Using the information ::
1 - Transcribe the multiple regression flashcards, starting at the words "Multiple Regression Flashcards" and ending after the words "our intercept (b0)".
2 - Go on with the multiple regression flashcards from the point where they stop.

Supplied text ::
..........

Multiple Regression Flashcards
What does our model y hat equation look like when we add an additional predictor?
y hat = b0 + b1X1 + b2X2
We have our intercept (b0)
Then our first regression coefficient going along with the first predictor
Then our second regression coefficient going along with the second predictor
Residual (+e) is added for observed ys
Interpret the univariate information of each of the variables, from a correlation matrix: n, mean, sd, median, trimmed, mad, min, max, range, skew, kurtosis, and se.
n = group sizes
mean = relatively similar; if it’s not, it’s measured on some other range (i.e., phyhealth mean is 3.6 and stress mean is 172).
median = identify that data are symmetrically distributed - match it up with mean.
trimmed mean = takes off outer quartiles, and extreme scores to take out skewness and outliers.
MEAN, MEDIAN, TRIMMED MEAN = should be similar
mad (median absolute deviation) = compares absolute value from from the median. It’s another measure of dispersion. SD and MAD should be similar to one another.

..........

Recorded information ::
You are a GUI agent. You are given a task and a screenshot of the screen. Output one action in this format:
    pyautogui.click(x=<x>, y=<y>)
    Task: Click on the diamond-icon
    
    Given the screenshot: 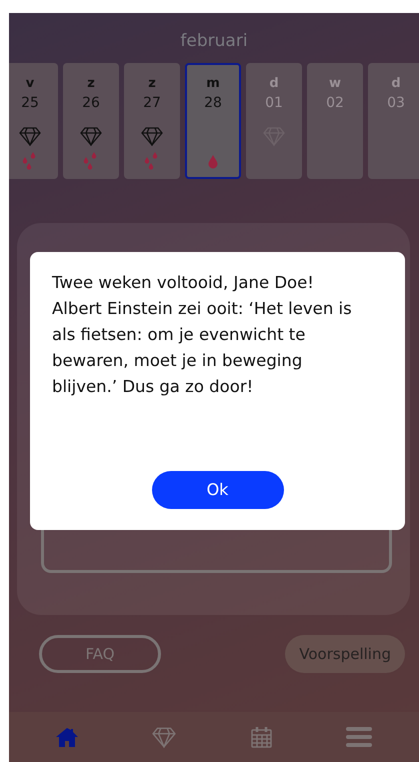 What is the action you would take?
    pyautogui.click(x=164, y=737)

..........

Answers given ::
1 -
Multiple Regression Flashcards
What does our model y hat equation look like when we add an additional predictor?
y hat = b0 + b1X1 + b2X2
We have our intercept (b0)

2 -
min and max = just to check the coding error
skew = right around ZERO (between -3 and 3)
kurtosis = around ZERO (between -3 and 3)
se = standard error of the mean distribution (to be used for standard error for a t-test).
In the assumption of Multicollinearity, predictors cannot be correlated… so what does it mean if an rcorr function produces a correlation table with an .80 correlation between 2 predictors (mental health and physical health)?
Values above .80 is a concern for multicollinearity.
It makes it difficult to pinpoint the true predictor due to the shared variability.
What is the first thing we do when looking at a regression model?
We look at the correlations with our predictors and the outcome variable - if the predictors and outcome variables are NOT correlated, they’re not good predictors to add to the regression model.
What are the steps for a regression write-up?
We first report our correlations in a table, then indicate that the correlations are significant, direction, hypothesized direction…
How does our interpretation for a multiple regression change from SLR?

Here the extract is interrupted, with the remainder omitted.